Among the exhibitions in recent years, Mesotrópicos (2021) brought the Panamanian public up to date with the “new social and geopolitical imaginaries of the region” of Central America, the Caribbean and Mexico, with works by 30 artists including numerous women, such as Lucy Argueta, Patricia Belli, Donna Conlon, Regina José Galindo, Priscilla Monge, Vanessa Rivero, and Andrea Santos.  And during the first half of 2022, the MAC showed Guardar semillas en el cabello, an exhibition that combined works from the MAC’s permanent collection with art from “communities that historically have had difficulties in gaining institutional visibility,” such as women, indigenous, Afroamerican or LGTBQ artists.  During the same period, La pisada del Ñandú (o cómo transformamos los silencios) offered an exploration of the effects of colonial processes and the construction of social and gender identities, with the incorporation of material from transvestite, trans and non-binary archives, which contributed to questioning the local imaginary on sexuality and binary gender.

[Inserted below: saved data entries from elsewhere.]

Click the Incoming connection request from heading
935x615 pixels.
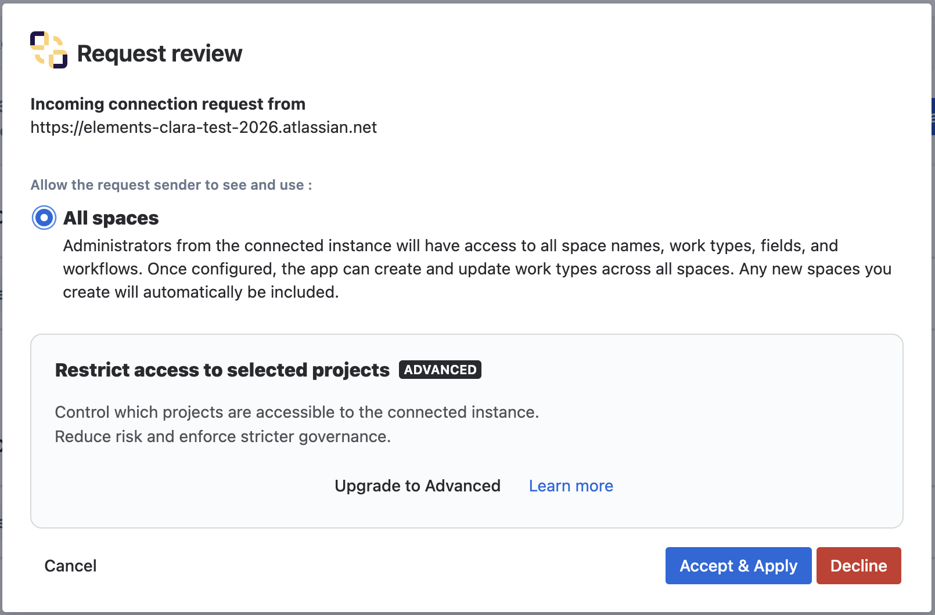tap(168, 104)
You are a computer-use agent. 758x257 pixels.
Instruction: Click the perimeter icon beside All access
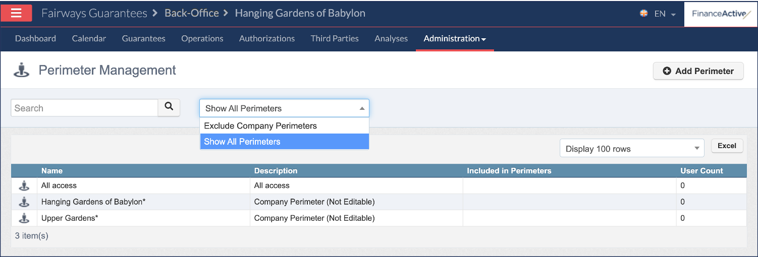click(x=24, y=185)
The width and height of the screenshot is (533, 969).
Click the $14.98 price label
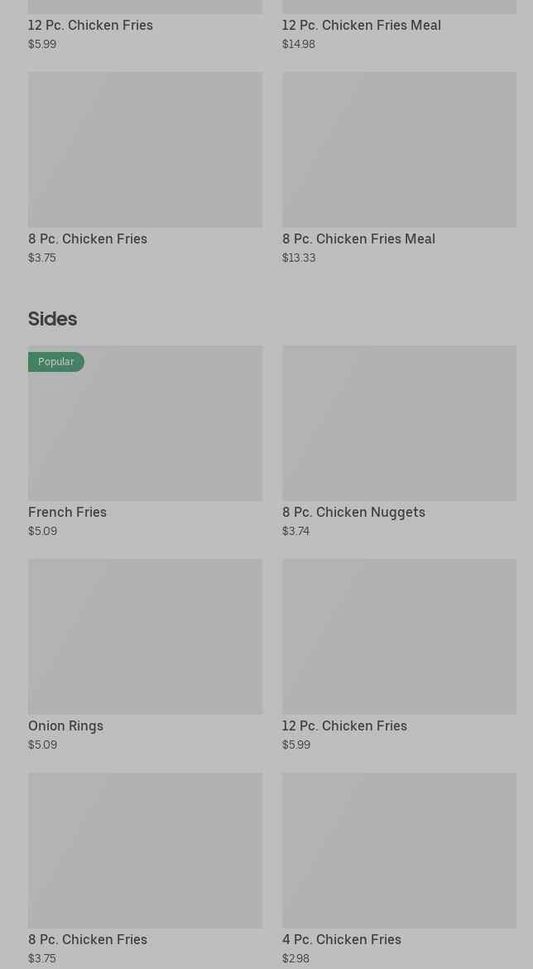click(x=299, y=44)
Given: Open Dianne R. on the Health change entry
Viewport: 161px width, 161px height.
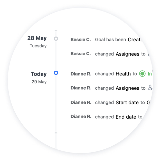Looking at the screenshot, I should pyautogui.click(x=81, y=74).
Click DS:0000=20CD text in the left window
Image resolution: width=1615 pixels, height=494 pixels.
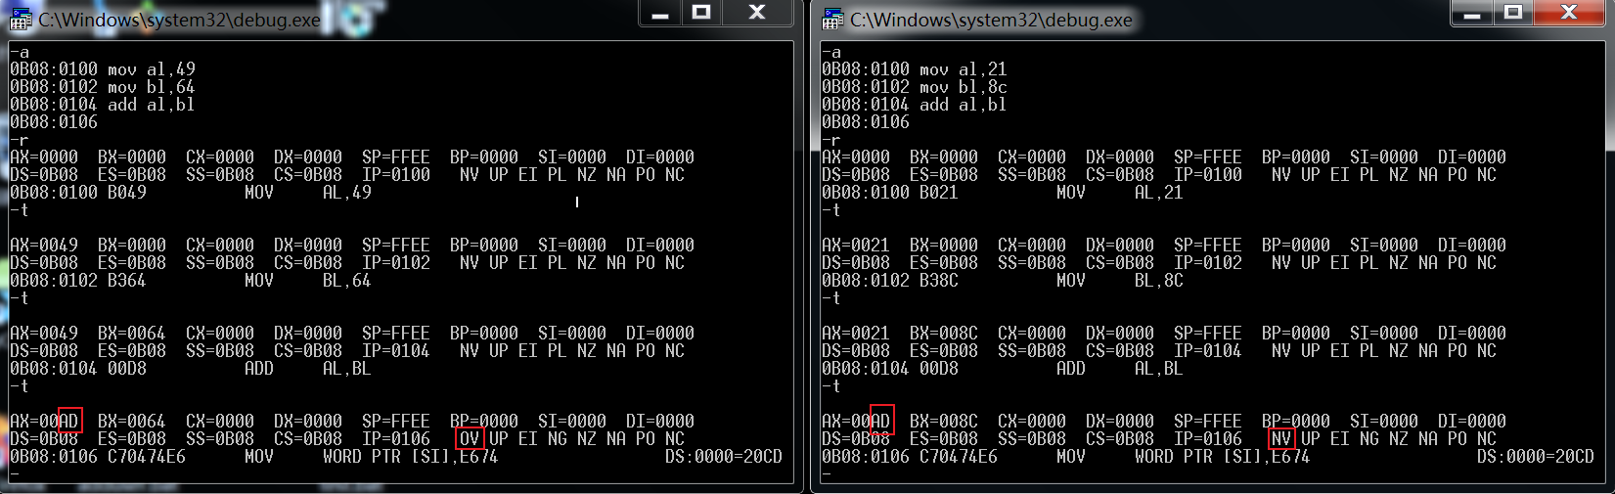click(x=723, y=457)
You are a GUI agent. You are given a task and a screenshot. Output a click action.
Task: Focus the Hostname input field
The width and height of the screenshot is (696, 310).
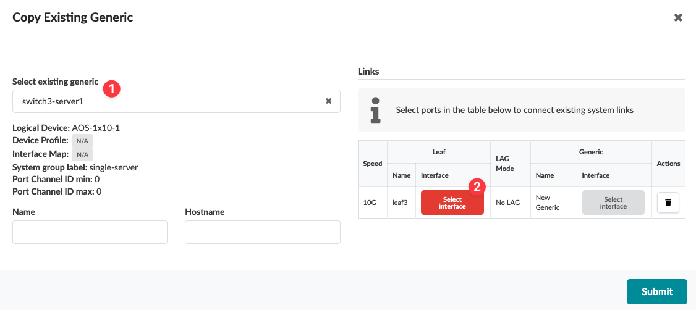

There is no doubt that the history of art in Panama, as in so many countries, has been dominated by cis men and, more specifically, by painters, who have a greater number of exhibitions and works in public and private collections. The process of correcting both historiographical errors regarding the suppression of minorities or discriminated groups (such as saying that there have been no art exhibitions by women) and historical errors, like the systematic and structural exclusion of such groups, is imperative. At the MAC Panama, without necessarily leaving aside well-established artists, the program has increasingly focused on –and will surely continue to promote in the future— the investigation of art produced by a diversity of collectives and individuals, as well as by creators from marginalized communities, demonstrating and exploring their artistic values as well as their social, sexual, political and historical implications.

Notes

  1. Maya Juracán, “A Future Without the Need to Name Ourselves”, Terremoto: A Burning Song, n. 21 (Mexico City, October 2021-January 2022), p. 108.

  2. In response to a letter from Gladys Turner, Terremoto removed the erroneous information from the digital version.